Policy credibility under the gold standard may have benefited
from an absence of democratic governance, since the workers who
suffered most from hard times were ill positioned to make their
objections felt (Eichengreen 1996, 31). On the other hand, the
failure of pre-1914 national or international governance to address
the distributional consequences of economic integration undermined
the globalized system. Political backlash was created that would
support international economic closure in the 1920s and beyond. The
rise of working class representation and universal suffrage
weakened efforts to re-establish the gold standard and closed the
world to large-scale migration well before the crisis of the Great
Depression and World War II (ORourke and Williamson 1999).
From 1914 to 1945 the double crisis of war and depression
brought economic disintegration. Changes in the scale of political
units did not appear related to either that disintegration or the
resumption of international economic integration after 1945. George
Orwells 1984 and William T.R. Foxs conception of the superpowers
suggest that many foresaw a continuing trend toward large political
scale after World War II. In the latter half of the twentieth
century, however, economic integration resumed among the
industrialized economies and within the Soviet bloc with little
change in scale of nation-states, which remained the principal
political units. Economic liberalization and the creation of a
European common market reduced pressures for political
amalgamation. In the rest of the world, economic disintegration and
then globalization witnessed the creation of large numbers of
small-scale polities, in striking contrast to the earlier era of
globalization. Before the 1990s, efforts at economic integration
within the developing world uniformly failed; large federal
successor states fell apart rapidly.
The era of international economic disintegration from 1914 to
1945 was also characterized by centralization of governance
functions at the level of nation-states. The New Deal in the United
States; Hitlers Gleichshaltung, which eliminated the federal
character of Germany; Stalinism in the Soviet Union; Peronism in
Argentina; and Vargas Estado Novo in Brazil were all exemplars of
this trend. After 1945, the developing world, under conditions of
policy-induced economic disintegration, was hostile to any model of
governance other than the sovereign (little delegation to
international or regional institutions), centralized (little
devolution to subnational units) nation-state. In the
industrialized world, however, successive waves of devolution
accompanied growing economic integration. Fiscal centralization
peaked around 1950 (Oates 1998). Beginning in the 1970s, regional
governments, some based on ethnic cleavages, were created in the
industrialized countries, and devolution displayed some new
momentum outside the industrialized world.
Delegation of governance functions to international and regional
institutions was also arrested in the decades of economic closure.
Although the League of Nations system had created a number of new
international organizations, few functioned as designed in an era
of economic disintegration. Post-1945 international institutions
also remained tightly constrained until currency convertibility and
trade liberalization fostered growing economic openness. Outside
the industrialized core that dominated the key global institutions,
renewed economic integration produced a wave of regional
institution-building in the 1980s and 1990s. Unlike the earlier
generation of regional institutions, these were delegated a modest
increment of governance by their members. Developing countries also
markedly increased their level of participation in global economic
institutions in the last decades of the twentieth century.

Provided material:

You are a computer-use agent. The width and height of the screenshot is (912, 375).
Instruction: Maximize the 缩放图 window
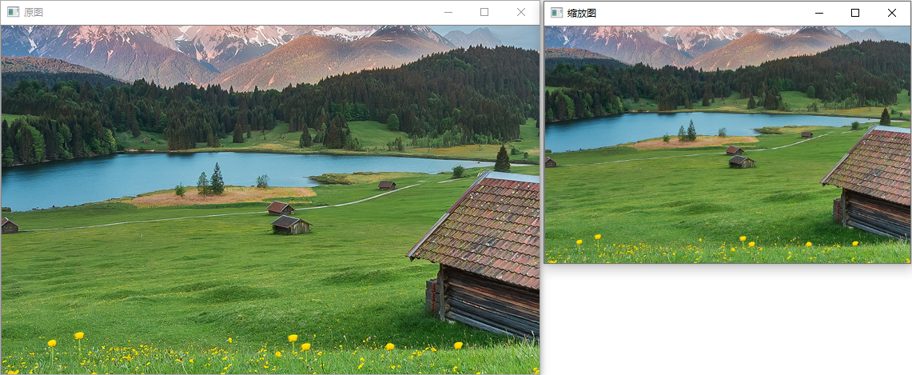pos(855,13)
---
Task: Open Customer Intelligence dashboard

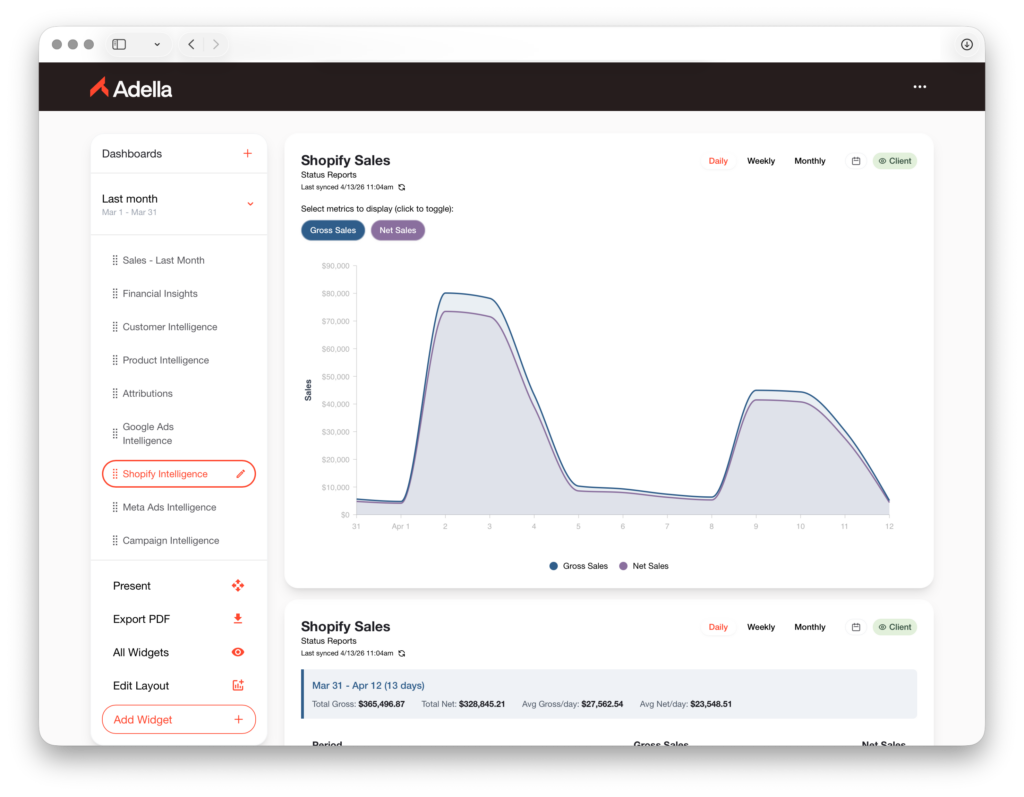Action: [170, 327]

Set of tasks:
(1) Using the globalization passage, say whether each statement agrees with it. Give yes or no, followed by the deciding words quoted from the passage. (a) Fiscal centralization peaked around 1950. (b) Before the 1990s, efforts at economic integration within the developing world mostly succeeded. (c) The regional institution-building of the 1980s and 1990s took place inside the industrialized core.
(2) Write out the part of the globalization passage that opens with the words containing "Delegation of governance" and closes with "the twentieth century.", swapping "institutions" for "bodies".
(3) According to the globalization passage, what was created in the industrialized countries beginning in the 1970s?

Solution set:
(1)
(a) Yes: "Fiscal centralization peaked around 1950"
(b) No: "Before the 1990s, efforts at economic integration within the developing world uniformly failed"
(c) No: "Outside the industrialized core that dominated the key global institutions, renewed economic integration produced a wave of regional institution-building in the 1980s and 1990s"

(2)
Delegation of governance functions to international and regional
bodies was also arrested in the decades of economic closure.
Although the League of Nations system had created a number of new
international organizations, few functioned as designed in an era
of economic disintegration. Post-1945 international bodies
also remained tightly constrained until currency convertibility and
trade liberalization fostered growing economic openness. Outside
the industrialized core that dominated the key global bodies,
renewed economic integration produced a wave of regional
institution-building in the 1980s and 1990s. Unlike the earlier
generation of regional bodies, these were delegated a modest
increment of governance by their members. Developing countries also
markedly increased their level of participation in global economic
bodies in the last decades of the twentieth century.

(3) Regional governments, some based on ethnic cleavages.